Dokument

Mannheim. Die fleißigen Helfer in den Katakomben der SAP Arena rollten die Ladung mit den bestellten Pizza-Kartons Richtung Kabine der Rhein-Neckar Löwen, doch der schon lange zuvor geplante Mannschaftsabend zum Jahresabschluss dürfte in ziemlich bescheidener Stimmung über die Bühne gegangen sein. „Das haben wir uns alle anders vorgestellt“, war auch Trainer Klaus Gärtner der Spaß sichtlich vergangen, bevor er seine Profis noch am Montagabend in den Urlaub verabschiedete. „Da ist in der Kabine gerade viel Ruhe und Leere“, bestätigte Co-Trainer Sascha Zollinger.
Weil sich vor allem die Nationalspieler der Löwen mit Blick auf die anstehende Europameisterschaft (13. bis 30. Januar) erst zu den entsprechenden Lehrgängen und dann zur EM verabschieden, sollte das Kabinenfest den Schlusspunkt setzen. Nach der bedenklichen 26:31 (15:16)-Schlappe gegen die TSV Hannover-Burgdorf wird es bei den Löwen allerdings weiter Gesprächsbedarf geben. „So können wir nicht auftreten. Das funktioniert so nicht“, hatte Gärtner schon unmittelbar nach dem Abpfiff festgestellt. „Das war ein absolutes Katastrophenjahr. Wir wussten, dass es schwierig wird - zumindest ich. Aber wir haben nicht geahnt, dass es so schwierig wird. Wir sind nicht da, wo wir sein wollen“, musste der Coach erst gar nicht auf die Tabelle schauen, wo die Löwen als Elfter der roten Zone mittlerweile deutlich näher sind als den von einigen naiven Funktionären angepeilten Sphären im vorderen Drittel.

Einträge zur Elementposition
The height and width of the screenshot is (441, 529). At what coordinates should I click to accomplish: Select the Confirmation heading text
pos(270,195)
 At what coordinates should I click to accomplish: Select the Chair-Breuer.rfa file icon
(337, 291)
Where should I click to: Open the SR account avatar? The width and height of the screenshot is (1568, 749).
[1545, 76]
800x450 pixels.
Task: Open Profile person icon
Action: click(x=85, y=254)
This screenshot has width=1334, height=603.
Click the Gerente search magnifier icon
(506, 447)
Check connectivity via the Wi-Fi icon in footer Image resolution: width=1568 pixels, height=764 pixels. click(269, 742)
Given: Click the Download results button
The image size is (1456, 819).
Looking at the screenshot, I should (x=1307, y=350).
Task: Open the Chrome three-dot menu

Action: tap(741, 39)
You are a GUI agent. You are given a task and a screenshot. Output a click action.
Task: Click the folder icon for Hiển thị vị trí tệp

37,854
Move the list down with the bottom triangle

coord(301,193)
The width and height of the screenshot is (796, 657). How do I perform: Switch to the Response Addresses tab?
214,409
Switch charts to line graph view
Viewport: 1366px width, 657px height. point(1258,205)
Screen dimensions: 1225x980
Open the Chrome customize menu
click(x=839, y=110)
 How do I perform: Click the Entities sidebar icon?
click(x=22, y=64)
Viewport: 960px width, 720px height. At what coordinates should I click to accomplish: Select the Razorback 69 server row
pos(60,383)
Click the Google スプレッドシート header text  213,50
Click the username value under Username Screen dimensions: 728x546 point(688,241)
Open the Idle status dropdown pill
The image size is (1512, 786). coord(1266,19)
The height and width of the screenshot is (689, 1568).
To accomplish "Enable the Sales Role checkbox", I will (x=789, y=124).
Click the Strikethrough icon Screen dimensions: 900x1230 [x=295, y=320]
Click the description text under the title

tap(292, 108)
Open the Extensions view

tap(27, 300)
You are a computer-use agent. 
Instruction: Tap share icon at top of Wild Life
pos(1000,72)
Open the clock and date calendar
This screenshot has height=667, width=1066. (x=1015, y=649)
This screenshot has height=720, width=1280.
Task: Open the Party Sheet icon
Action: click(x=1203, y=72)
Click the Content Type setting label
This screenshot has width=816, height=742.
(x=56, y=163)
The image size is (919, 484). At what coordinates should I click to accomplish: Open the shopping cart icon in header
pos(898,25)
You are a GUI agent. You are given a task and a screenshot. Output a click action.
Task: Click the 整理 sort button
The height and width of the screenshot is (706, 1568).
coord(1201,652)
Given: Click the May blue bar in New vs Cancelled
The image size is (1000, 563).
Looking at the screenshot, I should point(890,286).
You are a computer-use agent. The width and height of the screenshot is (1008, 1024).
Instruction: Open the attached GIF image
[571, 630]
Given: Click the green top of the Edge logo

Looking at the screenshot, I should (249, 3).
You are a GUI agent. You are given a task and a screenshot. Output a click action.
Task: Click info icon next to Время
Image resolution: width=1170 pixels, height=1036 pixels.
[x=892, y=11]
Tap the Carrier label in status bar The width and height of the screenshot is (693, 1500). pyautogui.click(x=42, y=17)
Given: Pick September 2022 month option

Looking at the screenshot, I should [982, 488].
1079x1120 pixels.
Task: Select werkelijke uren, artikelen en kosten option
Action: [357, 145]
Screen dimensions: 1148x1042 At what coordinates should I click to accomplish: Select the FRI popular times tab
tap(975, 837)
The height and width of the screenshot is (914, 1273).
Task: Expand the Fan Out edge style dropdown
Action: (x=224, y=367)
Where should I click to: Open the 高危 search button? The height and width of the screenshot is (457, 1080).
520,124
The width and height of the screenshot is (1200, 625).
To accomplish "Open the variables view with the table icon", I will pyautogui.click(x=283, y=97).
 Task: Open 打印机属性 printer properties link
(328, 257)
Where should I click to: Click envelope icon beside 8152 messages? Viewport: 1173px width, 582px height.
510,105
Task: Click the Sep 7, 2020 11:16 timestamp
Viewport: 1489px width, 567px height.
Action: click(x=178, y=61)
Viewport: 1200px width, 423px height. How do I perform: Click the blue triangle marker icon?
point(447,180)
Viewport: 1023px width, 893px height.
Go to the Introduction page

Aufgabe
Setze den Handballbericht über die Niederlage der Rhein-Neckar Löwen gegen Hannover-Burgdorf nach seinem letzten Satz fort.

Ergebnis der Übung
Auch sich selbst nahm der 46-Jährige nicht von der Kritik aus, das Trainer-Team müsse ebenfalls vieles besser machen, betonte Gärtner und hatte bereits seine To-Do-Liste im Kopf, wenn es Mitte Januar mit einem kleinen Stamm wieder weitergehen soll. Die Mithilfe einer Sportpsychologin hat bislang nicht den gewünschten Effekt erbracht, die Expertin soll aber wohl weiter mit Rat und Tat zur Seite stehen. Zusätzlich soll an den grundlegenden Dingen wie etwa der Bewegung im Angriff oder der Abwehrarbeit nachgeschärft werden. Allerdings wollte Gärtner nicht die ganzen Versäumnisse auf seine Kappe nehmen.
Bedrückende Gemengelage
„Ich bin der Letzte, der keine Verantwortung übernimmt. Aber ich kann beispielsweise nichts dafür, dass wir so viel zwischen Angriff und Abwehr wechseln müssen“, verwies der Coach indirekt auf die unrunde Kader-Zusammenstellung. Auch ein gleichwertigerer Offensiv-Backup für den verletzten Jannik Kohlbacher hätte den Löwen gegen Hannover gut zu Gesicht gestanden. Und dann wäre da noch die Torhüter-Problematik. Da man mit Andreas Palicka nicht mehr auf einen Nenner kam, sollen es Nikolas Katsigiannis und der 18-jährige Mats Grupe richten, während Palicka am Wochenende bei seinem ersten Einsatz für seinen Heimatclub in Göteborg fast jeden zweiten Ball hielt. Nun muss auf die Schnelle eine Lösung her, die auch über den Sommer 2022 hinaus weiterhelfen kann, da für den optimalen Heilungsprozess bei David Späth (Kreuzbandriss) und Mikael Appelgren (Knorpelschaden) niemand garantieren kann.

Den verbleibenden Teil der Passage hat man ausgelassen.